Para quem desconhece a história, Ângela Diniz foi uma socialite famosa na década de 70, conhecida como Pantera de Minas, que se casou aos 17 anos com o engenheiro Milton Villas Boas, que na época do casamento tinha 31 anos, eles tiveram 3 filhos ao longo dos dez anos de casamento, mas ela decidiu sobre a separação, na época o divórcio não era permitido, e seguiu-se o acordo judicial de desquite, neste acordo ela teve de pagar o primeiro preço de sua “liberdade”: A guarda dos filhos ficou com o ex-marido.

Sinceramente, me incomodou o fato de que mesmo assim, Ângela seguiu com o desquite, talvez por eu ser mãe, e eu não teria coragem de me separar do meu filho, mas percebo com uma certa surpresa de que está tão enraizado em mim, e ainda na sociedade moderna, o fato de que a mulher, a mãe, tem sempre o dever de se sacrificar, e nunca o homem, afinal, ao longo da história diversos homens se separaram de suas companheiras, mas não foram “punidos” com a perda da guarda e do contato com os filhos, mas foi mais questão de acordos judiciais, visto que ainda se entende, que a prioridade da guarda dos filhos deve ser dada às mulheres.

Para mim Ângela demonstrava falha em seu caráter, pois para mim, a traição, é questão de falha na moral, porém, percebi com a mesma surpresa anterior, que não julguei da mesma forma o amante, o mineiro milionário Arthur Vale Mendes, que não só era casado assim como ela, mas não teve o desejo e nem a coragem de se separar de sua esposa na época, e viver seu relacionamento com Ângela.

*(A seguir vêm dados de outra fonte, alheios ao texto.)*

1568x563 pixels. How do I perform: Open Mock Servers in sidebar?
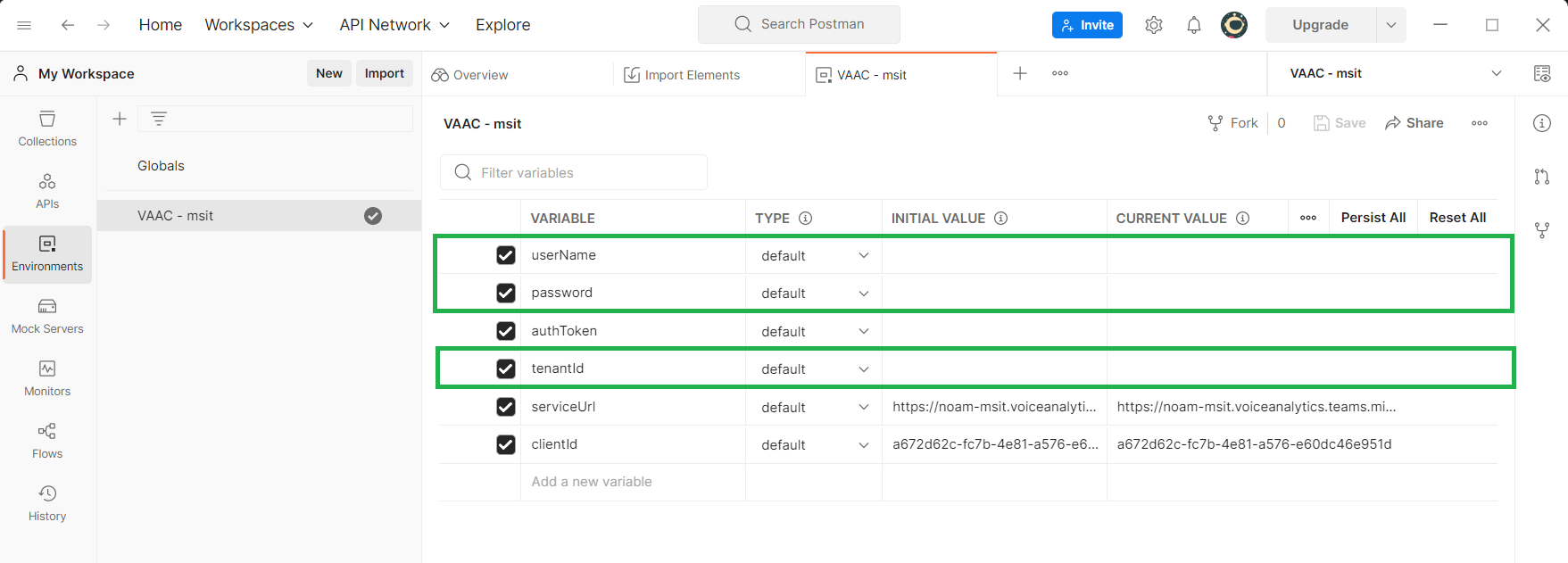[x=47, y=317]
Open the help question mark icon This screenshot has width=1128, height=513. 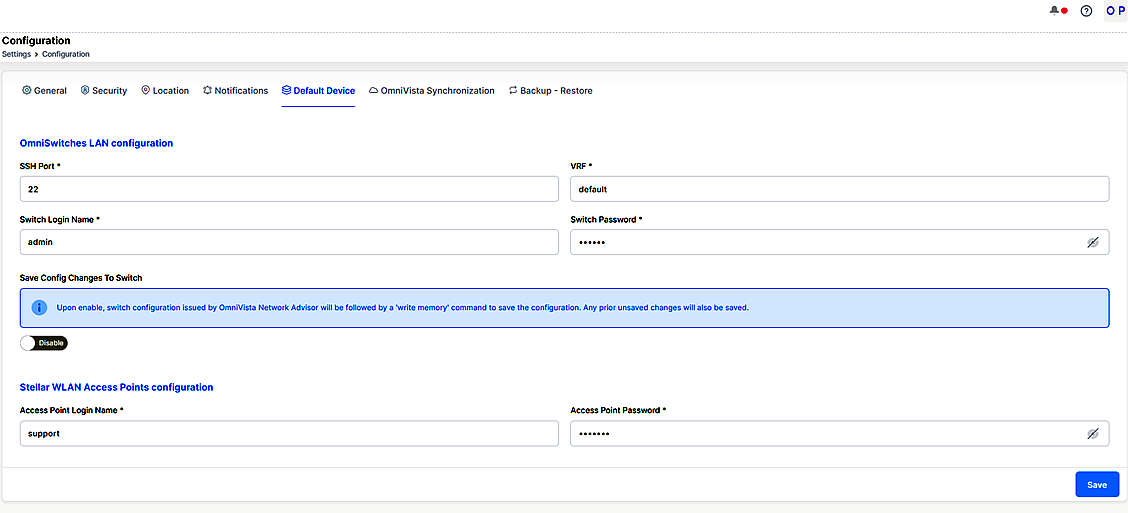click(1086, 11)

Confesso que me doeu um pouco assistindo os desafios enfrentados por seguir com a sua escolha: A separação dos filhos, ninguém comparecer à festa da filha porque Ângela era mal falada, ela precisar pedir que alguém fosse fiador para conseguir alugar um apartamento, e por fim, ela precisou alugar sem fiador, e sabemos que um homem na época que tivesse a mesma personalidade dela, e tomasse as mesmas decisões, não enfrentaria as mesmas consequências.

E finalizando, me incomodou muito a série demonstrar, que os sinais de relacionamento abusivo estavam lá, e Ângela, uma mulher tão inteligente e autêntica, não deu um fim naquele relacionamento, ela que já sabia e já tinha colocado fim em outros, e por último, Doca Street ter sido absolvido no primeiro julgamento, por se utilizar a tese de: Legítima defesa da honra, porque além de ser um absurdo, nenhuma mulher  que ou tivesse matado o marido por traição, ou por ter sofrido algum tipo de violência, se utilizou da mesma lei, provando que no caso de Ângela, e de muitas mulheres, muitas vezes foram usados: Dois pesos e Duas medidas.